久々に、半年ぶりぐらいに映画館へ。ボルダリングと原作とルパンイエローが好きな父さんが、伊藤健太郎くんが目当ての次女連れて、ニューライフ仕様の映画館へ。前の人の頭が邪魔にならない配置はいいなと思うも、次女が隣にいないのはちと寂しい。そんなこと思いながら席に着きます。

予告!予告!CM!CM!上映マナー!CM!CM!予告!予告!本編!

かつてはそんな形だったように思う。けど、今日は予告少なめ。途中劇場ロゴの時間があり「広告は空き枠かな」と思ったりして、ニューライフの大変さを思い知る。

上映前に、舞台挨拶行けない代わりにと工藤遥さんと古厩監督からのメッセージが。

元気いっぱいな工藤さんからの質問を受けつつ映画の魅力を伝える監督が、映画の風景を今体験することは難しいという事実に触れ少し言葉に詰まるところで次女の顔を眺める。次女が高校に行く頃までには戻ればいいなと思いつつ本編を待つ。

『のぼる小寺さん』
講談社のgood!アフタヌーンで2015年から約2年間連載された漫画が原作で、単行本は全4巻。
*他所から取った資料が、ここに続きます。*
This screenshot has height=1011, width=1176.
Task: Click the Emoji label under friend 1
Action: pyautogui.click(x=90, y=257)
クライマーゆるゆるコメディって裏表紙には書いてありますね。実際はっていうと、そうだなあ。“登る”ことにひたすら一生懸命な小寺さんに触れ、変わってく少年少女の群像劇って感じでしょうか。思春期ならでは感情が見え隠れする作品で、それがなんというか、うまくまとめきれずにゆるさに繋がってる。おじさんはそんな印象を受けます。ちなみに原作では大変可愛い小寺さんよりぐんぐん伸びてく四条くんが好きで、一番好きなエピソードは2巻の、四条くんがワンダと巨像で巨像登るようなイメージで壁に挑んでると言った時に、小寺さんが「私はICO派」と告げ、上田文人作品のファンとして四条くんと小寺さんが握手交わす話です。(ゲーマーなもので)
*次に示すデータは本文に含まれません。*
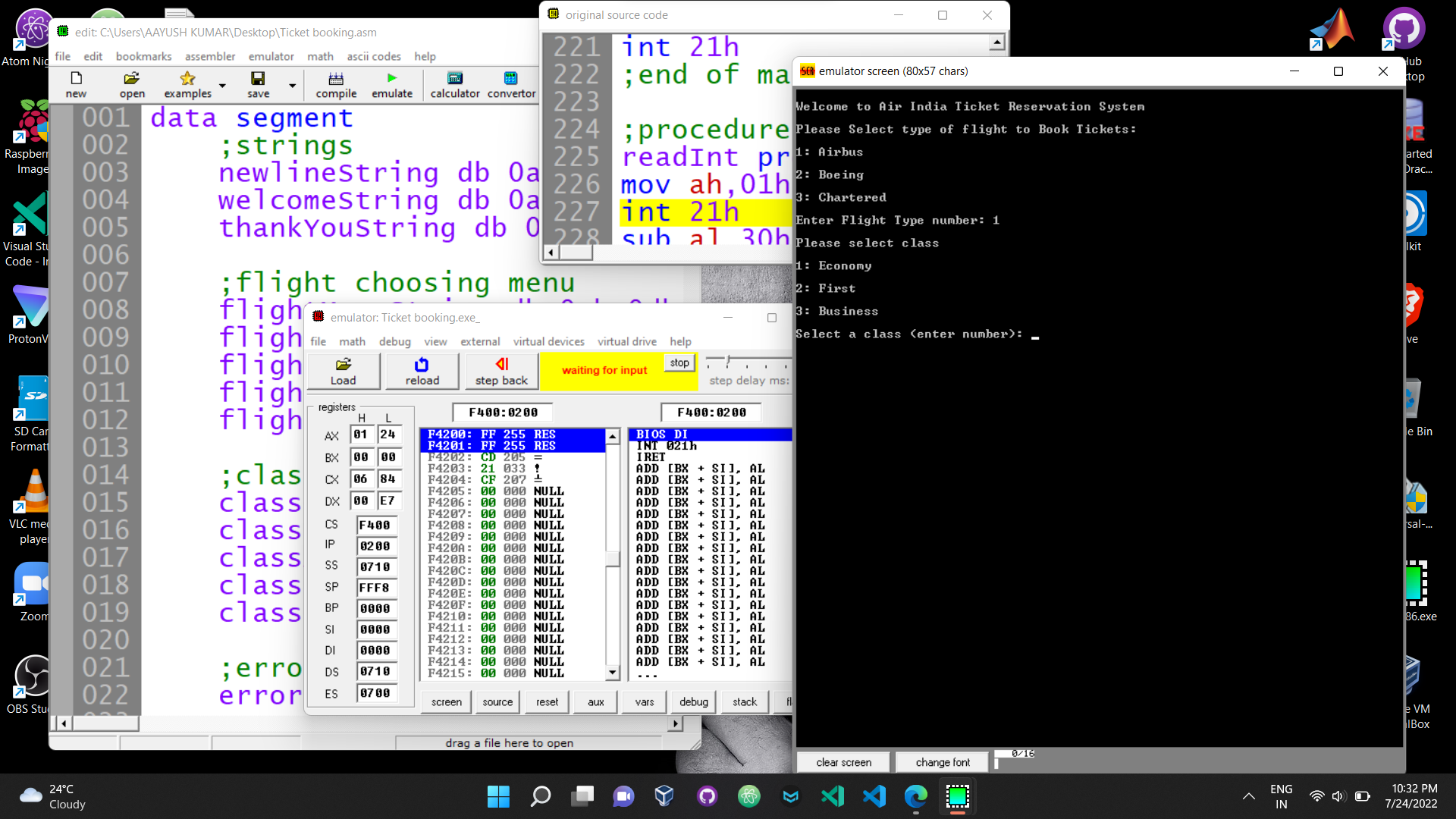This screenshot has width=1456, height=819.
Task: Stop the running emulation
Action: 678,362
今回実写映像化に当たって脚本を担当するのは吉田玲子さん。アニメファンにはお馴染み。数々の京都アニメーション作品、ガールズ&パンツァー、弱虫ペダルシリーズ辺りでご存知の方も多いのでは。僕の中ではぶっちぎりでマジェプリ(銀河機攻隊マジェスティックプリンス)の吉田玲子さんです。あと劇場版の若おかみ。あんまり実写映画手掛けてるイメージないですけど初めてではないんですね。実写映画は白魔女学園以来5年ぶりのようです。僕はもう完全にアニメの脚本家さんのイメージなので、さてさて漫画原作からの実写手掛けるとどんな感じになるのかなとその辺りも興味津々で観てました。

上映終了。吉田玲子さんキレッキレでした。「あの原作ここまで組み直すかあ」とびっくりする。劇場版若おかみは小学生でもかなりの切れ味でおじさんまさかの劇場で大号泣でしたが、こちらはそうだなあ……

原作は少年少女のゆるゆるクライムコメディ。色々ありすぎて、クライミングジムの壁のように、ホールドがぎっしり詰まってる状態です。吉田玲子さんはその全4巻分のホールドを、丁寧に取り外して、100分の劇場作品に収まるよう、作品の核心を外さないようにしつつ、大胆に、本当に大胆に組み替えて、1本の課題を組んでしまいました。大体小寺さん金髪じゃないじゃん!田崎さんもメガネのカメラ女子ではなかったよね?本当に大胆すぎる。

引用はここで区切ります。